I noticed on IMDB that the film has perhaps found an American distributor in Magnolia Pictures*, and I really can’t imagine how interesting the film’s life as a theatrical release will be; Be warned, Inland Empire is a step or two removed from the relative comforts of even a difficult film like Lost Highway. In addition to its complex story, the film was shot on MiniDV and looks it**; the sumptuous color and visual depth of Blue Velvet and Mulholland Drive are gone in favor of the grainy immediacy of Dogme-quality video. Of course, through the magic of the post-production process, there are plenty of haunting, Lynchian visuals at play on the screen but, as Lynch has sworn off film “forever” in favor of the flexible video production process, I really did miss the richness of the color palate of film. I am nervous writing about this film at all after a single viewing, but one of the most engaging aspects of the experience is how the recent films all work together, overlap, and talk amongst one another and, as such, Inland Empire seems almost a master narrative for Lynch’s filmmaking career, bringing together all of his concerns as a filmmaker and blowing them apart before reassembling them again, magically, right before our eyes.
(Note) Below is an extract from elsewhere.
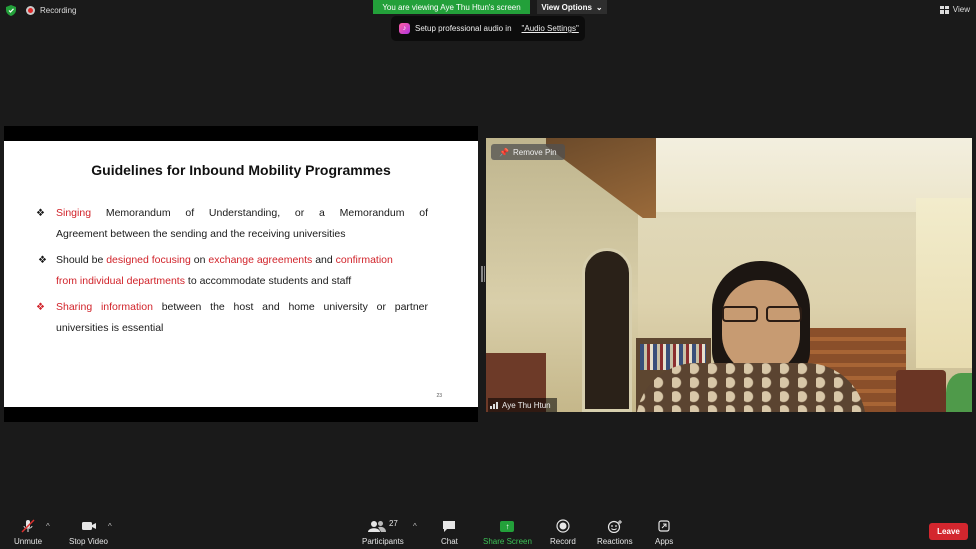  Describe the element at coordinates (508, 526) in the screenshot. I see `share-screen-arrow-icon: ↑` at that location.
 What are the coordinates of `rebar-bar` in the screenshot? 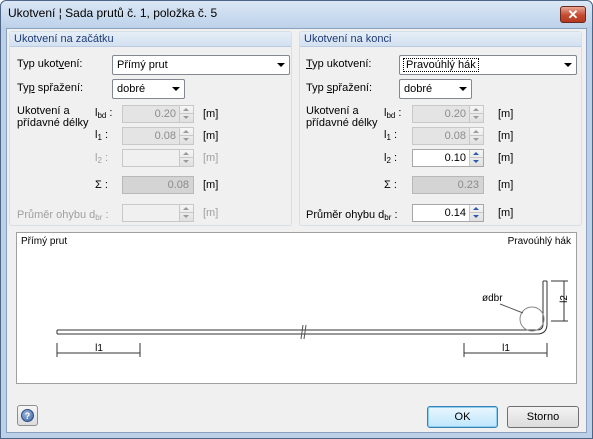 It's located at (302, 310).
*UPDATE 10/11/06: It appears Magnolia is not releasing the film and Lynch will be doing so himself. Kudos for having the economic courage to back up his aesthetic convictions.
**Of course, in the press conference after the film, questions focused almost exclusively on Lynch’s migration to DV as a filmmaking format, and Lynch and Dern were unanimous in their praise of the light, nimble cameras and the flexibility that they provided. This industry fixation on tools and production process was a real shame because the film itself opened so many channels of exploration that, by the time Lynch’s time on the podium was over, the press conference seemed like a huge waste of an opportunity. Despite some very minor questions about content, the fascination with the DV camera (Inland was shot on a PD-150) took us all out of what Lynch himself recognized as the ‘magic’ of watching the film and into the mundane world of camera equipment. This is almost endemic of the press conference format at the NYFF, where people seem to be asking questions not out of a general curiosity about the film, but for the sake of winking at their neighbor and winning approval from their peers. Not to be too salty, but if this is the state of the film press, well, no wonder we’re in the mess we’re in.